• TEXT:

Available Generators#

Generator

Speed

Quality

Use Case

Basic LLM

Fast

Good

Self-hosted, simple setups

Claude Code

Slower

Excellent

Complex tasks, learning

Mock

Instant

N/A (Fixed)

Testing only

See Basic LLM Generator, Claude Code Generator, and Mock Generator for detailed documentation.

Generator Selection#

Factory Pattern#

Generators are created using a factory that handles discovery and instantiation:

from osprey.services.python_executor.generation import create_code_generator

# Use configuration from config.yml
generator = create_code_generator()

# Or provide custom configuration
config = {
    "execution": {
        "code_generator": "claude_code",
        "generators": {"claude_code": {"profile": "fast"}}
    }
}
generator = create_code_generator(config)

Factory Features:

  • Automatic registry discovery for custom generators

  • Graceful fallback when optional dependencies missing

  • Configuration-driven selection

  • Consistent initialization

Configuration-Driven Selection#

Configure in config.yml:

osprey:
  execution:
    code_generator: "basic"  # or "claude_code", "mock", custom name

    generators:
      basic:
        model_config_name: "python_code_generator"
      claude_code:
        profile: "fast"
      mock:
        behavior: "success"

• ASSIGNED TASK A:
From the code generator documentation, copy the passage starting at "# Use configuration" and ending at "generator = create_code_generator(config)".
• ASSIGNED TASK B:
In the code generator documentation, what use case is listed for the Claude Code generator?
• ASSIGNED TASK C:
Continue the code generator documentation from the point where it stops.

• RECORD EXTRACTS:
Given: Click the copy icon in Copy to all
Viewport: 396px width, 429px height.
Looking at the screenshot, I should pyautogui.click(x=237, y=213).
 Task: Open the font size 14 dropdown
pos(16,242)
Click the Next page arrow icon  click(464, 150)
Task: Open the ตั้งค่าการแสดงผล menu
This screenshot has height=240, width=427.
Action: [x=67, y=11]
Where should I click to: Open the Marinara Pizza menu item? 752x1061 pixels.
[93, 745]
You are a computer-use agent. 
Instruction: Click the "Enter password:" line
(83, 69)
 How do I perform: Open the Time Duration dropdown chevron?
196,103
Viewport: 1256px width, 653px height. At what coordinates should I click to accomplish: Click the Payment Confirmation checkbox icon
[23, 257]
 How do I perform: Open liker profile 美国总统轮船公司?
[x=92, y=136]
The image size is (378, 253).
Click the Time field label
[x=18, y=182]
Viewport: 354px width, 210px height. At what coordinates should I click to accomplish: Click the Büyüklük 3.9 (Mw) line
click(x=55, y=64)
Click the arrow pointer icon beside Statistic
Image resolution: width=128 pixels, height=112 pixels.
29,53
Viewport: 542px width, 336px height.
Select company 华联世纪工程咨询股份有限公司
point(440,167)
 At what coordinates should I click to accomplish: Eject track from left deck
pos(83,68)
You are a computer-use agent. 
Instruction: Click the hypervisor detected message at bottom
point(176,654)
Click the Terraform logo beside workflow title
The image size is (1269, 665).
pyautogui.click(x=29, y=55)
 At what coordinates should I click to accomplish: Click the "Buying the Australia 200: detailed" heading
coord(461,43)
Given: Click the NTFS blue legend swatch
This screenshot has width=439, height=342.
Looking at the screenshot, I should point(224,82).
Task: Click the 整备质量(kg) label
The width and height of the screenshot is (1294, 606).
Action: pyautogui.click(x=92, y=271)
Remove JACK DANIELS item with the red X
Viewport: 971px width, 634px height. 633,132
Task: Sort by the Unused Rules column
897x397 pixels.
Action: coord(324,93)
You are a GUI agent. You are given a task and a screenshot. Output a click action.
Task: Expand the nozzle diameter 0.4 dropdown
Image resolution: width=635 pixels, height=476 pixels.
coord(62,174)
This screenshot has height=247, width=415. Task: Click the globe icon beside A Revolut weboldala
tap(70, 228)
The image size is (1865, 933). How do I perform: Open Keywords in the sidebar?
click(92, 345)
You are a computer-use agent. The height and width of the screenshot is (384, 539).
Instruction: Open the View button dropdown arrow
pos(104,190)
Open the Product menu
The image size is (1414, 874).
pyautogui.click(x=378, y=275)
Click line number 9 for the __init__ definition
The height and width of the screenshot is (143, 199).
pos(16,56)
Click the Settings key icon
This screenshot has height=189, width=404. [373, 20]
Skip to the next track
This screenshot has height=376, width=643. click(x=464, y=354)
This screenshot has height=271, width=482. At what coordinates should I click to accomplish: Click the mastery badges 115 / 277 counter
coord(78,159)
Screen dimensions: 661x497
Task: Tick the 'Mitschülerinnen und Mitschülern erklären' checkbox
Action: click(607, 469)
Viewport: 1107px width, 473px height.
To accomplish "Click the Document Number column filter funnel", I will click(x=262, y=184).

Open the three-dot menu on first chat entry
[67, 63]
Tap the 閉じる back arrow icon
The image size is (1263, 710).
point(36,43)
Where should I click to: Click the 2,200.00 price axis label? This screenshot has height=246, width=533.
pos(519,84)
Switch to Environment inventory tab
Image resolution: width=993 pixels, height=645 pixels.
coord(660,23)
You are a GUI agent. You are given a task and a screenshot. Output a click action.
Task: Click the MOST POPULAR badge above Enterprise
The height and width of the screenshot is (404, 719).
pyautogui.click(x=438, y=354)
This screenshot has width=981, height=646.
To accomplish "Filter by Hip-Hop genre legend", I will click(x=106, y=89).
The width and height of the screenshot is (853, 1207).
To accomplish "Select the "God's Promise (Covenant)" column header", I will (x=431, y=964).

• EXERCISE ANSWER A:
# Use configuration from config.yml
generator = create_code_generator()

# Or provide custom configuration
config = {
    "execution": {
        "code_generator": "claude_code",
        "generators": {"claude_code": {"profile": "fast"}}
    }
}
generator = create_code_generator(config)

• EXERCISE ANSWER B:
Complex tasks, learning

• EXERCISE ANSWER C:
The executor service automatically uses the factory to create the configured generator.

Decision Guide#

Choose Basic LLM when:

  • Self-hosted model support needed

  • Minimal dependencies preferred (no Claude SDK)

  • Fast response times important

  • Simple, straightforward generation

Choose Claude Code when:

  • Tasks require multi-step reasoning

  • Have successful examples to learn from

  • Code quality paramount

  • Can accept longer generation times

Choose Mock when:

  • Writing tests for Python executor

  • Developing capabilities locally

  • Running CI/CD pipelines

  • Need deterministic, fast generation

Creating Custom Generators#

Implementing the Protocol#

Create a class with the generate_code() method:

from osprey.services.python_executor.models import PythonExecutionRequest
from osprey.services.python_executor.exceptions import CodeGenerationError

class DomainSpecificGenerator:
    """Custom generator for domain-specific code generation."""

    def __init__(self, model_config: dict | None = None):
        self.model_config = model_config or {}

    async def generate_code(
        self,
        request: PythonExecutionRequest,
        error_chain: list[str]
    ) -> str:
        """Generate code using domain-specific logic."""
        try:
            # Your generation logic
            task = request.task_objective
            context = request.capability_context_data

            code = await self._generate_with_domain_knowledge(task, context)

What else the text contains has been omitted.